We conducted three sets of model experiments with the derived MAEOC values from our observational analyses (DC3, SEAC4RS, FIREX-AQ, GoAmazon and ORACLES campaigns) to explore the range of BrC radiative effects: (1) BRC_BASE with campaign-averaged MAEOC derived from MAEBC = 11.25 m2 g−1 and AAEBC = 1.0, representing the moderate BrC absorption with wavelength-independent characteristics; (2) BRC_MIN with MAEOC assigned as the minimum value derived from all nine parameter combinations (MAEBC = 7.5, 11.25, 13.5 m2 g−1 and AAEBC = 0.8, 1.0, 1.2) across all campaigns, representing the lower bound of BrC absorption; and (3) BRC_MAX with MAEOC assigned as the maximum value derived from all nine parameter combinations across all campaigns, representing the upper bound of BrC absorption. Each experiment was initialized with a 1-year spin-up period and conducted from 2012 to 2016 with prescribed monthly sea surface temperature and sea ice at a horizontal resolution of 0.9° latitude by 1.25° longitude with 30 vertical levels.
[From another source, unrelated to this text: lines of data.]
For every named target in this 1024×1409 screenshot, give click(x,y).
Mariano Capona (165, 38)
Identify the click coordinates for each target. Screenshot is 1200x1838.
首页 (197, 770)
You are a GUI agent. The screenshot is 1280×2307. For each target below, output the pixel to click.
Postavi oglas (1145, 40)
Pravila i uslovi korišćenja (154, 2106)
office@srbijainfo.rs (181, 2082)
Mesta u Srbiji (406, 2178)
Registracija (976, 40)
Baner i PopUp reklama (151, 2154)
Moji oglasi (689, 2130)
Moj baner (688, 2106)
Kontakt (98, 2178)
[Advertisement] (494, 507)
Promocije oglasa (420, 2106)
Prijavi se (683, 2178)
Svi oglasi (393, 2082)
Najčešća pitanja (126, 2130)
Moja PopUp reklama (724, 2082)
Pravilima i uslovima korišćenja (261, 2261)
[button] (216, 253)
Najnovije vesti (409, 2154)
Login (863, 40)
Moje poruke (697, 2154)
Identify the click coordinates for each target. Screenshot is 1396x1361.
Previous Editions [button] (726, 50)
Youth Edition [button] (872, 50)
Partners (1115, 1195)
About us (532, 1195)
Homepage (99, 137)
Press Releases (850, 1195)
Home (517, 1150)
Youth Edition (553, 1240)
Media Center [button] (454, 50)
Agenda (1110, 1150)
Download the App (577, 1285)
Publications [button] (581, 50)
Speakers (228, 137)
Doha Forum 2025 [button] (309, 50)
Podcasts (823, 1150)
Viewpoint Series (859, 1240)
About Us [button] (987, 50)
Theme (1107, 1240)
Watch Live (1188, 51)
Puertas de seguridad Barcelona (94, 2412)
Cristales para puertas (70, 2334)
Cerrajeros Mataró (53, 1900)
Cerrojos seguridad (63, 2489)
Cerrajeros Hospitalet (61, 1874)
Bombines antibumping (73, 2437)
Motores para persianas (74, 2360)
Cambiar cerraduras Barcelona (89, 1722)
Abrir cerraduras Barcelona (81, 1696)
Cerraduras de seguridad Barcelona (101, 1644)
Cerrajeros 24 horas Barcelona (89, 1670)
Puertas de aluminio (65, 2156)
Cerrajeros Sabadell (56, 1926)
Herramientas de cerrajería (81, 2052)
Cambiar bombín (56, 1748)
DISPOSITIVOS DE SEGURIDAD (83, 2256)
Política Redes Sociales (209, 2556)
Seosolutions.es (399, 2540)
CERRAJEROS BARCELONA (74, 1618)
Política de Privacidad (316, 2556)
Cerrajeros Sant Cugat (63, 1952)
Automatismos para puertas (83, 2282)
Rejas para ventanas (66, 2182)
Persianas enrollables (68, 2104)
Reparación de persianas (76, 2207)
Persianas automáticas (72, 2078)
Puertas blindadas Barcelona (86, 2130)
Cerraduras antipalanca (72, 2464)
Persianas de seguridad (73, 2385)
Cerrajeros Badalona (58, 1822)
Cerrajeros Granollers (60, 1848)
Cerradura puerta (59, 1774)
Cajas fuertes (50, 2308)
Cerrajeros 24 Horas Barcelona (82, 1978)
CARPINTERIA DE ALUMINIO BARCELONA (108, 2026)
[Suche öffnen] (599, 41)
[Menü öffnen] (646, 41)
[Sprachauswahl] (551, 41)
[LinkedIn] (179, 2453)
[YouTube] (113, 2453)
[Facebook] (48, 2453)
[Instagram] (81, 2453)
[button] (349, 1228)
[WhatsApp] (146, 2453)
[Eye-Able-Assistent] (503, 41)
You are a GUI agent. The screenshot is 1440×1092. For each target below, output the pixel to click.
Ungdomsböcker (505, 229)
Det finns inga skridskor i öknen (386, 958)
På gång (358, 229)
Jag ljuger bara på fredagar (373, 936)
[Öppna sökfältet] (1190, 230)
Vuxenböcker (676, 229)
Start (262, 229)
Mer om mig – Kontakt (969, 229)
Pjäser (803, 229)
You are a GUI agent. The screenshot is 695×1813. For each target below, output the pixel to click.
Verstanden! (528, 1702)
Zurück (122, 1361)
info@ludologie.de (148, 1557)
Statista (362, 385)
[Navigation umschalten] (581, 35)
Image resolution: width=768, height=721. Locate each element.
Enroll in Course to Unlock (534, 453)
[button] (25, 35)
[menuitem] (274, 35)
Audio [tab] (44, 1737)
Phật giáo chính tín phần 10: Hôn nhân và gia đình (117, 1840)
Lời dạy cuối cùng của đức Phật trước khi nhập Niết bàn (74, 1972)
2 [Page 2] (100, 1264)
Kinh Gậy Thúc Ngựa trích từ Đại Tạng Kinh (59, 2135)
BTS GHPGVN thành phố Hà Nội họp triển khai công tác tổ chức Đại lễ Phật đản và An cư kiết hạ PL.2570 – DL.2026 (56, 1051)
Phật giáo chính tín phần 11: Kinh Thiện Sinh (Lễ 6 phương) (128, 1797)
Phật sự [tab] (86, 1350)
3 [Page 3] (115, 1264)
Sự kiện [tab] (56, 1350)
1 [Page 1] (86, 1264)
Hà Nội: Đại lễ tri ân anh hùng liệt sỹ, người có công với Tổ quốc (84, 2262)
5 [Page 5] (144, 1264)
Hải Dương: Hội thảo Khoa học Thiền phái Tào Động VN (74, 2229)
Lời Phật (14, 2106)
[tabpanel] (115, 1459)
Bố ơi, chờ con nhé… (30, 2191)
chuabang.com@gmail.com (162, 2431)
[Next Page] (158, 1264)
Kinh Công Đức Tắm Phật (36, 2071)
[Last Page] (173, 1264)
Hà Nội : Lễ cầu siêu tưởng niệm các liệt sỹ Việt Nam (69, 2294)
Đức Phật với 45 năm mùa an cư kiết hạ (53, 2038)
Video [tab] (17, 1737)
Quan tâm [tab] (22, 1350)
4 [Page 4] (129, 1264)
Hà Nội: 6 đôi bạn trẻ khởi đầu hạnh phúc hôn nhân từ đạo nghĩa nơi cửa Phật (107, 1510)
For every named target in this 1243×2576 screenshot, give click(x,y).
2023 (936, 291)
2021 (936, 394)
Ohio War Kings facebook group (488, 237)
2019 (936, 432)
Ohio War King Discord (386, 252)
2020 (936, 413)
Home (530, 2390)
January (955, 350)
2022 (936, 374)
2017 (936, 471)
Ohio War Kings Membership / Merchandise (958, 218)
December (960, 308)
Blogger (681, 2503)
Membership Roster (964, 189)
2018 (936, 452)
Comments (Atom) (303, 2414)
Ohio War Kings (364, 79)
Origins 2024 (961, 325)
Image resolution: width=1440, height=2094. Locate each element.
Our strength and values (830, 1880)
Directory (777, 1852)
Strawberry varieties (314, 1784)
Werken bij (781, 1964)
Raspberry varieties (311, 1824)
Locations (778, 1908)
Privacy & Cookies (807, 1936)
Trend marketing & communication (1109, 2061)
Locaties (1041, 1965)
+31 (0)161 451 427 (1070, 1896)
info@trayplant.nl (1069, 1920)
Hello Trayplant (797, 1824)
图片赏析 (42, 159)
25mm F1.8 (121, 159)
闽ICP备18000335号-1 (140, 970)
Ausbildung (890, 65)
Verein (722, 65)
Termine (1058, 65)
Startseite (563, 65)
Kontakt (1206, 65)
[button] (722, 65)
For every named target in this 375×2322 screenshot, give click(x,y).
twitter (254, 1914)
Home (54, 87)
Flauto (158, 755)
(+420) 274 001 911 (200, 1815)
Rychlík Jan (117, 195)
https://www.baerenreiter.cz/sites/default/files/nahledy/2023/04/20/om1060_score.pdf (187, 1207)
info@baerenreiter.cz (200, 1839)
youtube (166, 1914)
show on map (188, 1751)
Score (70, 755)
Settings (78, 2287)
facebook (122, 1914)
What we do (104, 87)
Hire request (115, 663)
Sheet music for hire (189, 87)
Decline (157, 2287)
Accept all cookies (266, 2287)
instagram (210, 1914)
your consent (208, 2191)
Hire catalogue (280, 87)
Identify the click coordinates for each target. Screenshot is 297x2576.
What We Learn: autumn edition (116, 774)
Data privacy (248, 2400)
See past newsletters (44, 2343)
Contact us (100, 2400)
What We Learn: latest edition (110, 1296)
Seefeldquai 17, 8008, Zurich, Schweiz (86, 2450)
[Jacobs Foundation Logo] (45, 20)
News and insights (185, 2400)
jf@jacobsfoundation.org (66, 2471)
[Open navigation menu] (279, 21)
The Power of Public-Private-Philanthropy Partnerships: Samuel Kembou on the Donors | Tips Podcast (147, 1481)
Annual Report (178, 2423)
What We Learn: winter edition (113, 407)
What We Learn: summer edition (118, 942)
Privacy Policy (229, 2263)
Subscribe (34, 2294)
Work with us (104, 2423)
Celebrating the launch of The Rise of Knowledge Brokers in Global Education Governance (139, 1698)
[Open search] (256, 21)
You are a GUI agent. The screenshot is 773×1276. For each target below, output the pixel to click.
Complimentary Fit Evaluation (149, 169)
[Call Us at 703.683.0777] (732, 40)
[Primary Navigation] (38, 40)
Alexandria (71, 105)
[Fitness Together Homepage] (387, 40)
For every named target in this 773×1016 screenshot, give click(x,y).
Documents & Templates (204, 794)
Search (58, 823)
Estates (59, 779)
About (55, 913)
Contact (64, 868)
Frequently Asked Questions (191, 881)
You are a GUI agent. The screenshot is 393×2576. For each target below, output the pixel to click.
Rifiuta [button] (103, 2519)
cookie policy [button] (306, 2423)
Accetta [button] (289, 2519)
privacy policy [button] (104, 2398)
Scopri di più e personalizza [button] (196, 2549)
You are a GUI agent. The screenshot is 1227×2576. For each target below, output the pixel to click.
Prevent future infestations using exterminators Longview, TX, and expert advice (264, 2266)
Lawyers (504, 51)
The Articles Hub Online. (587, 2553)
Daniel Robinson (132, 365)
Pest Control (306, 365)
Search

The direct radiative effect (DRE) of an individual species (BC, BrC) was calculated as the difference between the total radiative flux at TOA and the flux without that specific species71, while keeping all other aerosol species unchanged. This approach isolates the contribution of BrC absorption to the Earth’s energy balance, allowing us to quantify the climatic impact of light-absorbing organic aerosols from biomass burning sources. Unlike previous BrC modelling studies that rely on optical properties derived from laboratory experiments or localized field observations23,24,27,28,29, our method utilizes BrC optical properties obtained from global ambient measurements across diverse atmospheric conditions. Furthermore, the derived range of BrC optical properties accounts for variations in particle mixing state and size distribution, providing a more representative characterization of real-world aerosol absorption.